Like Mad Libs, only it's art. The longer it takes, the more work you appear to have done. So take your time.

7. Give your play a catchy title.

Put verbs before nouns until you hit it. Examples include Bedding the Beast, Kicking Uncle Swifty, Snorting Heaven, Tearing the Tears, Popping Cherry Blossoms. The combinations are endless.

8. Read over what you've done. HATE it.

Don't like it. If you do like it, you are failing to understand the nature of this world and your tiny, insignificant place in it.

9. Show your play to others.

Explain to them that this play isn't finished, that it's a rough draft, that you think it needs work, that you're hoping the influences aren't too apparent, that you're feeling confident, but would really like their advice.

10. Repeat this process with people who have increasing amounts of money.

Do not improve the play, but change it. This is development.

11. Mail the play to a lot of people.

12. Explain, in detail, to all who would listen, that the reason you aren't produced more often is that you don't have an agent/grant/degree from a good school/connections/rich Father.

13. Enjoy the illegal or legal drug of your choice.

Simple enough?
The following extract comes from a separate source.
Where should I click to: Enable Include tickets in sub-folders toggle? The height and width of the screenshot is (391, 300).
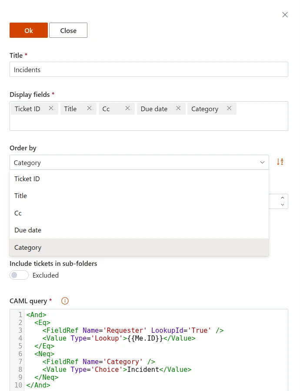click(19, 275)
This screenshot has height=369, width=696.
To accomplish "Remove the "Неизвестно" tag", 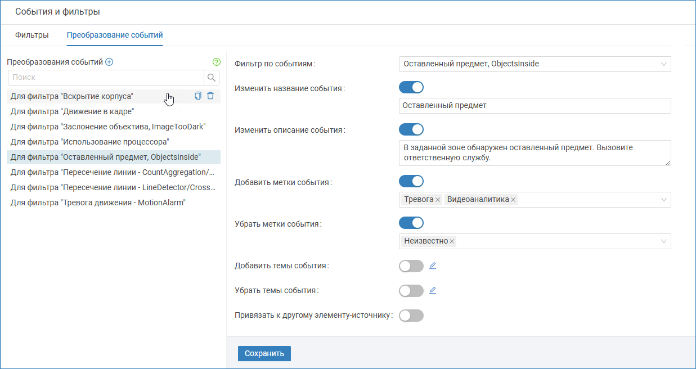I will (452, 241).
I thought so.


nytheatre mike said...

Actually, not bad advice at all, Mr. Freeman. I think I'm going to go write a play now.

David Johnston said...

Do you have a camera in my apartment?

jeffisawesome said...

I believe that there is a complementary set of rules for Writing an Experimental Play

1. Find two or more things that you like – one of them should be Kafka or Godard.

2. Cut these things into tiny pieces.

3. Put them together in such a way that everyone will still recognize enough of the original pieces to think that you are smart, but disjointed enough that no one will actually LIKE them.

4. Create a title that involves parentheses, i.e. (w)reckoning, or (wreck)oning, or wre(ckon)ing. (Needless to say, no caps.)

5. Throw in some nudity.

6. Perform it in a bar, or a warehouse, or under the BQE - NOT in a theatre.

7. Enjoy the illegal or legal drug of your choice.

With six fewer steps than your own process, Matt, a writer can expect to get drunk/stone/smacked-out much more quickly.

Freeman said...

Jeff -

Well sure. If you're comfortable with nudity. Which most writers, quite rightly, aren't.

david d. said...

Well, now that you have finally figured out the formula, I will expect this is the year that we get the Christmas play we've been waiting years for.

jeffisawesome said...

Dear god, Matt! The nudity is for the ACTOR. The writer can do anything he wants to the ACTOR, because he's the WRITER. If asked to justify it, all he needs to say is, "That's how it's supposed to be." Simple!

Freeman said...

Wait? The writer isn't naked?

I've been going about this experimental thing all wrong.

Adam said...

Finally, an easy step by step manual. I do think you missed the part about railing against reviews and/or crying in the theater bathroom.